Electra Heart, are you faux? Real?
Sem dúvidas o alter ego de Marina é um case de sucesso em diversos aspectos, principalmente quando falamos de conceito, concisão e coesão. Não é à toa que muitos Trabalhos de Conclusão de Curso surgem a estudando em aspectos psicológicos, líricos e audiovisuais. Até porque sua narrativa de um quase “álbum visual” possui uma construção impecável.
Em um período de 2 anos, pudemos ver seu nascimento, vida e a morte após apagar o coração de sua bochecha. Assim como outros grandes alter egos da indústria da música, foi mais do que apenas um disco.

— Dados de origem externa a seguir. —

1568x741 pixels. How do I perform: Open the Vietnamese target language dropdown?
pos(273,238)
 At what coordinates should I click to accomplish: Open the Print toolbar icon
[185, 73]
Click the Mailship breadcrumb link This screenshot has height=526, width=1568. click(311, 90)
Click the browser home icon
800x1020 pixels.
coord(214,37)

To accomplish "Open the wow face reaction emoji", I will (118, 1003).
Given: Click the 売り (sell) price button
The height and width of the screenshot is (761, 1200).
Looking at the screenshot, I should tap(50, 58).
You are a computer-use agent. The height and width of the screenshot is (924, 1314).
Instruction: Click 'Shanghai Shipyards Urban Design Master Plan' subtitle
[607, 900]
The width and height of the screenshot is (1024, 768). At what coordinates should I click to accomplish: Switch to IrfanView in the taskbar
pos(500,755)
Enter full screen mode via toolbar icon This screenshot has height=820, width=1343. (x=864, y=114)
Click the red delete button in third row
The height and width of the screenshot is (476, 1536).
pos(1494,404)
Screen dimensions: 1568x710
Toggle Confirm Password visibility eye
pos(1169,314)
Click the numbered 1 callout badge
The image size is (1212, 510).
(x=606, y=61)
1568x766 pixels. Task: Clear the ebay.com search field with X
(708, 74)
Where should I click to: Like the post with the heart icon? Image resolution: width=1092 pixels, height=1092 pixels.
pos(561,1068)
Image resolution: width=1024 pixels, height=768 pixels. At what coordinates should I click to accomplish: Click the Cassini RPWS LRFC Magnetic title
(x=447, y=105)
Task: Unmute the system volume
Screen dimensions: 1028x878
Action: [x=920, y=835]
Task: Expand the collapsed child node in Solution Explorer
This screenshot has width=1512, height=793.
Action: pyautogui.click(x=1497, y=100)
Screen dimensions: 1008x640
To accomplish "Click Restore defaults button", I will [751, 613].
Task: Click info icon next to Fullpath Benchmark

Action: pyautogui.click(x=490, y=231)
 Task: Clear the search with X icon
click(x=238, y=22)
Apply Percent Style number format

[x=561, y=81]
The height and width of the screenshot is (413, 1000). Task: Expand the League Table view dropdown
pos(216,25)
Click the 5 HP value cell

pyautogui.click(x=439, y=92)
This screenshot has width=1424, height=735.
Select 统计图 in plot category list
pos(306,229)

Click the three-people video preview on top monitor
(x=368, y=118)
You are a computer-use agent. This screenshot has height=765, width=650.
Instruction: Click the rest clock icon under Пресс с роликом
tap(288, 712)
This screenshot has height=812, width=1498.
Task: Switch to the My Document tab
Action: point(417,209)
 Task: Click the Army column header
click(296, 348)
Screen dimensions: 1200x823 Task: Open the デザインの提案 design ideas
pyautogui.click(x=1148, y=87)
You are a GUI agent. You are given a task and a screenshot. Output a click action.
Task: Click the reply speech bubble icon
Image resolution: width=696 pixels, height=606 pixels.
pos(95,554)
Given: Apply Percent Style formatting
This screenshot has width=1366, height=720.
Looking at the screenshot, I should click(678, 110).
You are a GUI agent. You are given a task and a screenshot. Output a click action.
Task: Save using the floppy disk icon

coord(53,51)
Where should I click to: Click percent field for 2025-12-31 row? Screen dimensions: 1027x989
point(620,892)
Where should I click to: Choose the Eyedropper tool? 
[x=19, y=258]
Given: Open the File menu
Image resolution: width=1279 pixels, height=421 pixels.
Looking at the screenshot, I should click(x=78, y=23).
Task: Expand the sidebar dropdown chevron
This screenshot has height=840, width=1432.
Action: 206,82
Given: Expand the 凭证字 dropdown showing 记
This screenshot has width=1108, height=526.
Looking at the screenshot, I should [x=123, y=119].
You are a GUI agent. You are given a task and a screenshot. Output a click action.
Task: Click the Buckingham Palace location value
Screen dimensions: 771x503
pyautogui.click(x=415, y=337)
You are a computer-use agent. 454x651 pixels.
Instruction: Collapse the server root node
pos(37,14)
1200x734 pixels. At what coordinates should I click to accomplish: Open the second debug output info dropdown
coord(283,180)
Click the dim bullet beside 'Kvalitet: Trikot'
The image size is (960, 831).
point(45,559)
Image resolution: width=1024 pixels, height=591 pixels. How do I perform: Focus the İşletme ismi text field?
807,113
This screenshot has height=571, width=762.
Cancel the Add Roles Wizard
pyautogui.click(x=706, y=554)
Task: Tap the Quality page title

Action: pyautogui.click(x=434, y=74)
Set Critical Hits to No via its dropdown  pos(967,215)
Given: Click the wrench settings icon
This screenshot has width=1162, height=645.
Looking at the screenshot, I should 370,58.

Até porque a atuação era tanta que a própria fisionomia de Marina mudava para dar lugar à sua criação.
Electra Heart é uma personagem atemporal que vai além do conceito de transmídia. Ela está no seu streaming, no YouTube, podemos ver claras referências de filmes históricos, livros best-sellers e figuras icônicas como Marilyn Monroe e Madonna. Ela traz à tona sentimentos fúteis ou profundos, e arquétipos que estão no imaginário e senso comum.